Thursday, 23 August 2007
When we lose people, especially when it's sudden and unexpected, when they are seemingly ripped from our lives..the gaping maw the lack of their presense leaves behind is all encompassing. It consumes your thoughts, your feelings, your entire essense. It is so hard to see through the veil of loss. Shock and disbelief is the first...the worst days are when the tears are there, but they just wont come. They rest behind your eyes, stinging your soul but...unable to release. There is nowhere to hide from loss, no way to pass it along, no way to share it.

It lessens only with the passage of time, or perhaps...perhaps it is just pushed to the side so that we may concentrate upon the things ahead....but, there is always that ache...that ache deep in the pit of your stomach whenever a smell, or a sound...or a place..a memory springs forth, with that memory always a smile and a small tingle of warmth, tempered by the slow throb of regret and longing. To have back but a moment, to experience but one more minute...to see a smile, to hear a laugh, to touch a cheek. One moment to express all the emotion loss has granted you.

Grief, is perhaps one of lifes most destructive emotions. It's the raging torrent tearing through your life. It pulls up all your carefully laid roots, every tentative hold on everything you thought was right.

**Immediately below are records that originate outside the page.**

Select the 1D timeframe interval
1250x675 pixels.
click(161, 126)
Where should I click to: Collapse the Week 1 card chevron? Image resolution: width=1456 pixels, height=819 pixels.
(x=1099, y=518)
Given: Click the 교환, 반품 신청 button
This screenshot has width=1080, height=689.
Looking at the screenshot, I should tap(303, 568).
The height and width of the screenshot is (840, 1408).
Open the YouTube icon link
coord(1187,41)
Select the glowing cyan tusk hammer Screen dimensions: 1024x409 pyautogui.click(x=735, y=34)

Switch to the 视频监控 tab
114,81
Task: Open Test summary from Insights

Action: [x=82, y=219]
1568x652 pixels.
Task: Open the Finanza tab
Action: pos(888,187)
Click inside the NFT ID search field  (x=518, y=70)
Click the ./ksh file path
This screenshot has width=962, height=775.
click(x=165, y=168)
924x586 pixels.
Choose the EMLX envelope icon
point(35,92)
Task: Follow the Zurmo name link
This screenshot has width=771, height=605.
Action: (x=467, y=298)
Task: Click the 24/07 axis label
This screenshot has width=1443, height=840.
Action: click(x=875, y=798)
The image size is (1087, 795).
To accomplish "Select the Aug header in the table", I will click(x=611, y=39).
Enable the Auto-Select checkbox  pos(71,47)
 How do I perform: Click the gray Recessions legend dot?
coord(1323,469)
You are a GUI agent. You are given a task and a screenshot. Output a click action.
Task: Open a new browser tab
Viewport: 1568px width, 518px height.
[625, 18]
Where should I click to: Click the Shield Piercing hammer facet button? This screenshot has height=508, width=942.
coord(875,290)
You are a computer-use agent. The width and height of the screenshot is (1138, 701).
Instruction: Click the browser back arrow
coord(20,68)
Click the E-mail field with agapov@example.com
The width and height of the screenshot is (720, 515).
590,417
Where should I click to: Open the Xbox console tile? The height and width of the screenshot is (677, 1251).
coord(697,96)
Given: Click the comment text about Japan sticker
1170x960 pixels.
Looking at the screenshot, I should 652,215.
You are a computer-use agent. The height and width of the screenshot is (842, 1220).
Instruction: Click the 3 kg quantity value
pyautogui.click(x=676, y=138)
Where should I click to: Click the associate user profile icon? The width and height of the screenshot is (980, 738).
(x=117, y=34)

Eventually...after it has battered and bruised you beyond compare, thrown your life into the deepest pit, past the point of despair and into the shallows of sorrow....it slows, as it slows your cuts fade to scars..the scars fade to just that small dull ache, when the world is quiet and your mind is awake and alive to how things used to be.

A certainty in life is that we will all lose someone, it's hell...but where we have the capacity for great love, and great affection for our friends and family, we open ourselves to the inevitability of their eventual loss.

I have lost people in my life. It is always like you are losing a small part of what it is to be yourself. When someone leaves we are always reminded of the others, but the tracks of my tears nor the anguish of my soul will do anything to call back that which I have lost along the way.

When it's quiet, and my mind returns to a time when I could see the smile upon a face. When I am least expecting it and suddenly, the sweet sound of their voice fills my ears....as a time long past retuns to swim about my conscious, I close my eyes, hum a tune softly to myself and I immerse myself in the memory...thats when they see us clearly.
Thats when I can feel they have not left me.